March 30th 2021

A Plea

You are not required to keep your cameras on.

Please do. It helps me immensely to be able to see how people respond as I say things.

If 15% of you are lost, I want to know about it, but with 20 cameras on, I have to notice one of only three faces being lost.

More generally though, please, jump in with questions when you have them. Use the chat if you prefer.

I’m here to teach you.

  • If you have questions,
  • If you have trouble,
  • If you have feedback for me,
  • If you have ideas for improving the course,

Please let me know.

Today’s Class

  1. Introduction
    • Goals
    • Material
    • Syllabus
  2. What is Big Data?
  3. Computation: R, Big Data
  4. Data Viz, Statistics, Dimension Reduction
  5. Testing: False Discovery

Big Data


Big data is not an end in itself

We are doing Inference at LARGE scale!

The goal here is to learn what we can trust, how it can be used, and how to learn more.

We want to help you make good decisions with lots of messy data.

By necessity then, this class will be a mix of theory and practice.

Theory and Practice

You need a solid foundation in statistical principles.

  • We don’t want to shoot ourselves in the foot

You also need a hefty dose of ‘rules of thumb’.

  • Inefficient procedures can be wildly inefficient
  • BUT we don’t want to reinvent the wheel.

This is hands on work.

What is Big Data?

There are a lot of names out there for a large cluster of very similar disciplines:

  • Econometrics
  • Data Science
  • Big Data
  • Statistics
  • Datamining
  • Machine Learning

There are differences in focus and style here.
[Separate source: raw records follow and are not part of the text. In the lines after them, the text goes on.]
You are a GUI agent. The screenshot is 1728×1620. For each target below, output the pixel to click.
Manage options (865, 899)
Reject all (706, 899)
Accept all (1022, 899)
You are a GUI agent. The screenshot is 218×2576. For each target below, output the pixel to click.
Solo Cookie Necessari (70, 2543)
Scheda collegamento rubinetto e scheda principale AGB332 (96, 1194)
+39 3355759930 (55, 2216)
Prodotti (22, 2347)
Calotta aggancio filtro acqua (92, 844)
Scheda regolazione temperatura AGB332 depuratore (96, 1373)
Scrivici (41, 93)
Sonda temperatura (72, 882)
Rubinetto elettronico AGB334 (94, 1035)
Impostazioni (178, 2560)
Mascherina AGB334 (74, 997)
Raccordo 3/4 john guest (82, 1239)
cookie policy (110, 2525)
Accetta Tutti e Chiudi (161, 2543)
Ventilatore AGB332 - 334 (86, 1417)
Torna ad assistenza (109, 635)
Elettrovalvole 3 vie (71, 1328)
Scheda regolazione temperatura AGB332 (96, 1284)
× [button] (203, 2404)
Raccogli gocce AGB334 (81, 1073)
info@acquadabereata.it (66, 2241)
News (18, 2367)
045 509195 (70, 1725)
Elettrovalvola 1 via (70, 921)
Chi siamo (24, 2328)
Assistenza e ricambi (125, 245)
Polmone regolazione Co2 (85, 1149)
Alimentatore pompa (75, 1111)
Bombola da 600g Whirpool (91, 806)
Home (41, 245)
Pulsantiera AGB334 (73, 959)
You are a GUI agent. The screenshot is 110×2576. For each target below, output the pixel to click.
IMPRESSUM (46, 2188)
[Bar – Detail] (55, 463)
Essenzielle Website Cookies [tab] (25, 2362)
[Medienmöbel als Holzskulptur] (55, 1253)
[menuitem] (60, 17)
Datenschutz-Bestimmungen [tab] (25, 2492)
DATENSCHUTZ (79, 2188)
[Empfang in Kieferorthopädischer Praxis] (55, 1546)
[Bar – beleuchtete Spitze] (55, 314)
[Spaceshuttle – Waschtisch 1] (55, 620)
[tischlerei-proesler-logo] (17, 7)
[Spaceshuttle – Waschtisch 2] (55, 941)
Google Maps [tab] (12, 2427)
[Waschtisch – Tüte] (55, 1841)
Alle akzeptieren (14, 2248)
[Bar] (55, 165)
But the similarities are larger than the distinctions.

What is Big Data?

Big Data as a name, originates with computer scientists working with data too large for any single computer

“Big Data is one GB larger than my RAM”.

But often it is associated with administrative data, where statistical notions of sampling error may start to fall apart.

More generally, it is in a nexus where a fairly tight connection between inference and prediction can start to break down.

What is Big Data?

Big Data is focused on extracting useful truth from large datasets.

  • Infer patterns in high dimensional data
  • Simple and scalable algorithms
  • Honest and humble model selection
  • Manage conflict between “useful” and “true”
  • Make some decision

What is Big Data?

Big in number of observations (size \(n\)).

Big in number of variables (dimension \(p\)).

In these settings you cannot:

  • Look at each variable and make a decision (t-tests).
  • Choose from a small set of nested models (F-tests).
  • Plot every variable to look for interactions and transformations.

Some of our tools are straight out of Stats 101 (regression, confidence intervals), some are close relatives of Stats 101 (PCA, MSE), some are new beasts (trees, Bagging).

Why should you care?

  • Extremely employable.

Why should you care?

  • Extremely employable
  • Avoid being hoodwinked by nutjobs with numbers.
  • Avoid hoodwinking yourself with numbers. They want to lie to you.
  • Its fun. Genuinely.

Does data really want to lie to you?